Exercise prompt: Rewrite the records below, replacing every occurrence of "GUI agent" with "interface assistant" and leaving all other text unchanged.

Saved entries:
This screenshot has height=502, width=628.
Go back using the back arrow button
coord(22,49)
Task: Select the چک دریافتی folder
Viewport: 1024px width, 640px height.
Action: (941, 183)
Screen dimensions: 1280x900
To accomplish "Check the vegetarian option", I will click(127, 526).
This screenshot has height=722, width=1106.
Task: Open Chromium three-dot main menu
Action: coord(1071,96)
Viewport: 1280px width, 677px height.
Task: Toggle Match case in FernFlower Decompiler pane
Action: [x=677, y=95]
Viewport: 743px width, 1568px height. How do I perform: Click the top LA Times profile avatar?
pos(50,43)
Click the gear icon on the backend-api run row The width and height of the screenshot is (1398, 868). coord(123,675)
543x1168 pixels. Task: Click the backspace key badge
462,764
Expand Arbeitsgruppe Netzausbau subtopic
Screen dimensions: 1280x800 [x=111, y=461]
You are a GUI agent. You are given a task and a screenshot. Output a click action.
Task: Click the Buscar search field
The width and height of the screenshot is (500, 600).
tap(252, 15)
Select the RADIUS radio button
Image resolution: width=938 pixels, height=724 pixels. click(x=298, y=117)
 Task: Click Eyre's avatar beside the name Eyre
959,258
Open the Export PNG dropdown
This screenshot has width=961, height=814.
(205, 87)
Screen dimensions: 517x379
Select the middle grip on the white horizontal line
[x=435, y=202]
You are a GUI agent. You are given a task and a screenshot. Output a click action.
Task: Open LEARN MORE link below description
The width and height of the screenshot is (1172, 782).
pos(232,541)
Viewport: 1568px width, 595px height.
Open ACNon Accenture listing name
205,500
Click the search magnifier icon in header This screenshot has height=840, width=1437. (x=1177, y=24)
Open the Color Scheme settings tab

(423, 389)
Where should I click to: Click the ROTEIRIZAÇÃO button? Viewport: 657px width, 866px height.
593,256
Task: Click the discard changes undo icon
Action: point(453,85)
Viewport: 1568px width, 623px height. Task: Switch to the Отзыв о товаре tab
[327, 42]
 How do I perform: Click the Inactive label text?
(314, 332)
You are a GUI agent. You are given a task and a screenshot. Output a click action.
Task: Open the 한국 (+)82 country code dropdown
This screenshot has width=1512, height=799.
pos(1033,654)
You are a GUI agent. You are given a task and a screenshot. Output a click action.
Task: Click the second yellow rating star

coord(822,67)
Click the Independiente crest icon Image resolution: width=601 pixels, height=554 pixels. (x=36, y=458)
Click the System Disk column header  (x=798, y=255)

Answer to the exercise:
This screenshot has height=502, width=628.
Go back using the back arrow button
coord(22,49)
Task: Select the چک دریافتی folder
Viewport: 1024px width, 640px height.
Action: (941, 183)
Screen dimensions: 1280x900
To accomplish "Check the vegetarian option", I will click(127, 526).
This screenshot has height=722, width=1106.
Task: Open Chromium three-dot main menu
Action: coord(1071,96)
Viewport: 1280px width, 677px height.
Task: Toggle Match case in FernFlower Decompiler pane
Action: [x=677, y=95]
Viewport: 743px width, 1568px height. How do I perform: Click the top LA Times profile avatar?
pos(50,43)
Click the gear icon on the backend-api run row The width and height of the screenshot is (1398, 868). coord(123,675)
543x1168 pixels. Task: Click the backspace key badge
462,764
Expand Arbeitsgruppe Netzausbau subtopic
Screen dimensions: 1280x800 [x=111, y=461]
You are a interface assistant. You are given a task and a screenshot. Output a click action.
Task: Click the Buscar search field
The width and height of the screenshot is (500, 600).
tap(252, 15)
Select the RADIUS radio button
Image resolution: width=938 pixels, height=724 pixels. click(x=298, y=117)
 Task: Click Eyre's avatar beside the name Eyre
959,258
Open the Export PNG dropdown
This screenshot has width=961, height=814.
(205, 87)
Screen dimensions: 517x379
Select the middle grip on the white horizontal line
[x=435, y=202]
You are a interface assistant. You are given a task and a screenshot. Output a click action.
Task: Open LEARN MORE link below description
The width and height of the screenshot is (1172, 782).
pos(232,541)
Viewport: 1568px width, 595px height.
Open ACNon Accenture listing name
205,500
Click the search magnifier icon in header This screenshot has height=840, width=1437. (x=1177, y=24)
Open the Color Scheme settings tab

(423, 389)
Where should I click to: Click the ROTEIRIZAÇÃO button? Viewport: 657px width, 866px height.
593,256
Task: Click the discard changes undo icon
Action: point(453,85)
Viewport: 1568px width, 623px height. Task: Switch to the Отзыв о товаре tab
[327, 42]
 How do I perform: Click the Inactive label text?
(314, 332)
You are a interface assistant. You are given a task and a screenshot. Output a click action.
Task: Open the 한국 (+)82 country code dropdown
This screenshot has width=1512, height=799.
pos(1033,654)
You are a interface assistant. You are given a task and a screenshot. Output a click action.
Task: Click the second yellow rating star

coord(822,67)
Click the Independiente crest icon Image resolution: width=601 pixels, height=554 pixels. (x=36, y=458)
Click the System Disk column header  (x=798, y=255)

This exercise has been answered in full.